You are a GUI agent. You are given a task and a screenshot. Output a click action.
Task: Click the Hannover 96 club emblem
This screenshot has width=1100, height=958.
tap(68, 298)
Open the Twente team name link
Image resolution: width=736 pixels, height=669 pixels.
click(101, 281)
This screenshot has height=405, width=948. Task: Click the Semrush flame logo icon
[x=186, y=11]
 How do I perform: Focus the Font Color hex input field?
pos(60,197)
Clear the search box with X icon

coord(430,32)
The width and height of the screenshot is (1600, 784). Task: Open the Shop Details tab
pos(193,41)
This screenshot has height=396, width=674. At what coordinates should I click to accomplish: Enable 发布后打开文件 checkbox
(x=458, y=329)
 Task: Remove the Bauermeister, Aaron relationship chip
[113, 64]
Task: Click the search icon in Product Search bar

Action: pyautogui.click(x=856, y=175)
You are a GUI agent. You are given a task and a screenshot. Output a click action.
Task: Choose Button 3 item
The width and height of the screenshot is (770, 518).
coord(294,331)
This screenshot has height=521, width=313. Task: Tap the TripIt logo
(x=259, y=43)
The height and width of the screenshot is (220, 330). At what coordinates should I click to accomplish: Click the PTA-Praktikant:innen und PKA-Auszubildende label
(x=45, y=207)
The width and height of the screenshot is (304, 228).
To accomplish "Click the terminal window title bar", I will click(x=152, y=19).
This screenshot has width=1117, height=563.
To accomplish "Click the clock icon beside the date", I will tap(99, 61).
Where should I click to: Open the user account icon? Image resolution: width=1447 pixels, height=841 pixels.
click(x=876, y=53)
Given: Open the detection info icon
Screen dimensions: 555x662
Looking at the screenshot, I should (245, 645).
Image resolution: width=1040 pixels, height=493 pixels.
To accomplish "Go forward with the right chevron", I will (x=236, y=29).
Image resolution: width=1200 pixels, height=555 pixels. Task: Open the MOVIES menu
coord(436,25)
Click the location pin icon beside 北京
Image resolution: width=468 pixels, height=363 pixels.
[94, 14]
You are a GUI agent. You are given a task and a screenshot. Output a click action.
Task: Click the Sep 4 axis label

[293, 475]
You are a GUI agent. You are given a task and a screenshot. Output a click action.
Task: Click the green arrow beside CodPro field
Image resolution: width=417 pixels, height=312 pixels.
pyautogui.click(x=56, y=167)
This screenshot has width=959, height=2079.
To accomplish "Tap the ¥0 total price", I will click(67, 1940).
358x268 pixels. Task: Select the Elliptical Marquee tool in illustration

━━━━━━━━━━

## Task item
Repeat the material above in full, keeping every word.

## Output for this task
You are a GUI agent. You are given a task and a screenshot. Output a click action.
Task: Click the Hannover 96 club emblem
This screenshot has width=1100, height=958.
tap(68, 298)
Open the Twente team name link
Image resolution: width=736 pixels, height=669 pixels.
click(101, 281)
This screenshot has height=405, width=948. Task: Click the Semrush flame logo icon
[x=186, y=11]
 How do I perform: Focus the Font Color hex input field?
pos(60,197)
Clear the search box with X icon

coord(430,32)
The width and height of the screenshot is (1600, 784). Task: Open the Shop Details tab
pos(193,41)
This screenshot has height=396, width=674. At what coordinates should I click to accomplish: Enable 发布后打开文件 checkbox
(x=458, y=329)
 Task: Remove the Bauermeister, Aaron relationship chip
[113, 64]
Task: Click the search icon in Product Search bar

Action: pyautogui.click(x=856, y=175)
You are a GUI agent. You are given a task and a screenshot. Output a click action.
Task: Choose Button 3 item
The width and height of the screenshot is (770, 518).
coord(294,331)
This screenshot has height=521, width=313. Task: Tap the TripIt logo
(x=259, y=43)
The height and width of the screenshot is (220, 330). At what coordinates should I click to accomplish: Click the PTA-Praktikant:innen und PKA-Auszubildende label
(x=45, y=207)
The width and height of the screenshot is (304, 228).
To accomplish "Click the terminal window title bar", I will click(x=152, y=19).
This screenshot has width=1117, height=563.
To accomplish "Click the clock icon beside the date", I will tap(99, 61).
Where should I click to: Open the user account icon? Image resolution: width=1447 pixels, height=841 pixels.
click(x=876, y=53)
Given: Open the detection info icon
Screen dimensions: 555x662
Looking at the screenshot, I should (245, 645).
Image resolution: width=1040 pixels, height=493 pixels.
To accomplish "Go forward with the right chevron", I will (x=236, y=29).
Image resolution: width=1200 pixels, height=555 pixels. Task: Open the MOVIES menu
coord(436,25)
Click the location pin icon beside 北京
Image resolution: width=468 pixels, height=363 pixels.
[94, 14]
You are a GUI agent. You are given a task and a screenshot. Output a click action.
Task: Click the Sep 4 axis label

[293, 475]
You are a GUI agent. You are given a task and a screenshot. Output a click action.
Task: Click the green arrow beside CodPro field
Image resolution: width=417 pixels, height=312 pixels.
pyautogui.click(x=56, y=167)
This screenshot has width=959, height=2079.
To accomplish "Tap the ¥0 total price", I will click(67, 1940).
358x268 pixels. Task: Select the Elliptical Marquee tool in illustration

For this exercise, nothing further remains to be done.